EXERCISE DETAILS: Transcribe every one of the entries below line for line. Keep each character, space and mark unchanged.

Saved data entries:
····················

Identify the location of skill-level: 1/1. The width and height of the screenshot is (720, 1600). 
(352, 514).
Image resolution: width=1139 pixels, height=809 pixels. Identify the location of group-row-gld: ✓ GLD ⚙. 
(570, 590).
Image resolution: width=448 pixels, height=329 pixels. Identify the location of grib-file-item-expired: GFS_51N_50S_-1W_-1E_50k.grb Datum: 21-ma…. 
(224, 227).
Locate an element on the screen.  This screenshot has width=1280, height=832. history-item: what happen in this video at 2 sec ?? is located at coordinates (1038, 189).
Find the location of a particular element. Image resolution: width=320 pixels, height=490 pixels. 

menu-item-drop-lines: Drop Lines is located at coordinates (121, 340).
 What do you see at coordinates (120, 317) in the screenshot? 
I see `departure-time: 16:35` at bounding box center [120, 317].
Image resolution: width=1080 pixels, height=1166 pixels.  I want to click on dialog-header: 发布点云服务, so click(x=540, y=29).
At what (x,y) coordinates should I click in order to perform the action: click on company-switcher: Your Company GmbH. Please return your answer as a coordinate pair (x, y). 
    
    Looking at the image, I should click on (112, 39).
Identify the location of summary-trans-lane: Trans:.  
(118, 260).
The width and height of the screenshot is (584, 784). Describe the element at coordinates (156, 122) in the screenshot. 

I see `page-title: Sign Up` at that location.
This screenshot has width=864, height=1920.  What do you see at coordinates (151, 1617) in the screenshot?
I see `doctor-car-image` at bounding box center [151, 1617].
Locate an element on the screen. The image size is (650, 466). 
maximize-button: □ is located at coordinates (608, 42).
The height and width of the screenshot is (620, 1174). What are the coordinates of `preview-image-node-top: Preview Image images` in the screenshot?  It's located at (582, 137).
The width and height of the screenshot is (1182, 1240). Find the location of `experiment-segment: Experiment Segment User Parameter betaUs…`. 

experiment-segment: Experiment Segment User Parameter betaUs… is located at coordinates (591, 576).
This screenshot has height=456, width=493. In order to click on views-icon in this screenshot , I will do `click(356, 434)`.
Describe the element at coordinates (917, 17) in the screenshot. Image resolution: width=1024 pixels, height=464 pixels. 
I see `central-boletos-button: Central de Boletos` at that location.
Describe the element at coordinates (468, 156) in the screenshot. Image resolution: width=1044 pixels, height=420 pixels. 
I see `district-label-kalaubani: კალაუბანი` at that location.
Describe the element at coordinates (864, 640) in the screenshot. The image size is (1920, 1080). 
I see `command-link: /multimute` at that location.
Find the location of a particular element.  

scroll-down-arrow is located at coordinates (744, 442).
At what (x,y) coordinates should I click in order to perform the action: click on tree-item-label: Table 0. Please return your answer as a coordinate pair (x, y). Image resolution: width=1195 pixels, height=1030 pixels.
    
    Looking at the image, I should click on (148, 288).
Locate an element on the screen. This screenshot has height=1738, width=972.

····················

TASK SOLUTION:
Identify the location of skill-level: 1/1. The width and height of the screenshot is (720, 1600). 
(352, 514).
Image resolution: width=1139 pixels, height=809 pixels. Identify the location of group-row-gld: ✓ GLD ⚙. 
(570, 590).
Image resolution: width=448 pixels, height=329 pixels. Identify the location of grib-file-item-expired: GFS_51N_50S_-1W_-1E_50k.grb Datum: 21-ma…. 
(224, 227).
Locate an element on the screen.  This screenshot has width=1280, height=832. history-item: what happen in this video at 2 sec ?? is located at coordinates (1038, 189).
Find the location of a particular element. Image resolution: width=320 pixels, height=490 pixels. 

menu-item-drop-lines: Drop Lines is located at coordinates (121, 340).
 What do you see at coordinates (120, 317) in the screenshot? 
I see `departure-time: 16:35` at bounding box center [120, 317].
Image resolution: width=1080 pixels, height=1166 pixels.  I want to click on dialog-header: 发布点云服务, so click(x=540, y=29).
At what (x,y) coordinates should I click in order to perform the action: click on company-switcher: Your Company GmbH. Please return your answer as a coordinate pair (x, y). 
    
    Looking at the image, I should click on (112, 39).
Identify the location of summary-trans-lane: Trans:.  
(118, 260).
The width and height of the screenshot is (584, 784). Describe the element at coordinates (156, 122) in the screenshot. 

I see `page-title: Sign Up` at that location.
This screenshot has width=864, height=1920.  What do you see at coordinates (151, 1617) in the screenshot?
I see `doctor-car-image` at bounding box center [151, 1617].
Locate an element on the screen. The image size is (650, 466). 
maximize-button: □ is located at coordinates (608, 42).
The height and width of the screenshot is (620, 1174). What are the coordinates of `preview-image-node-top: Preview Image images` in the screenshot?  It's located at (582, 137).
The width and height of the screenshot is (1182, 1240). Find the location of `experiment-segment: Experiment Segment User Parameter betaUs…`. 

experiment-segment: Experiment Segment User Parameter betaUs… is located at coordinates (591, 576).
This screenshot has height=456, width=493. In order to click on views-icon in this screenshot , I will do `click(356, 434)`.
Describe the element at coordinates (917, 17) in the screenshot. Image resolution: width=1024 pixels, height=464 pixels. 
I see `central-boletos-button: Central de Boletos` at that location.
Describe the element at coordinates (468, 156) in the screenshot. Image resolution: width=1044 pixels, height=420 pixels. 
I see `district-label-kalaubani: კალაუბანი` at that location.
Describe the element at coordinates (864, 640) in the screenshot. The image size is (1920, 1080). 
I see `command-link: /multimute` at that location.
Find the location of a particular element.  

scroll-down-arrow is located at coordinates (744, 442).
At what (x,y) coordinates should I click in order to perform the action: click on tree-item-label: Table 0. Please return your answer as a coordinate pair (x, y). Image resolution: width=1195 pixels, height=1030 pixels.
    
    Looking at the image, I should click on (148, 288).
Locate an element on the screen. This screenshot has height=1738, width=972.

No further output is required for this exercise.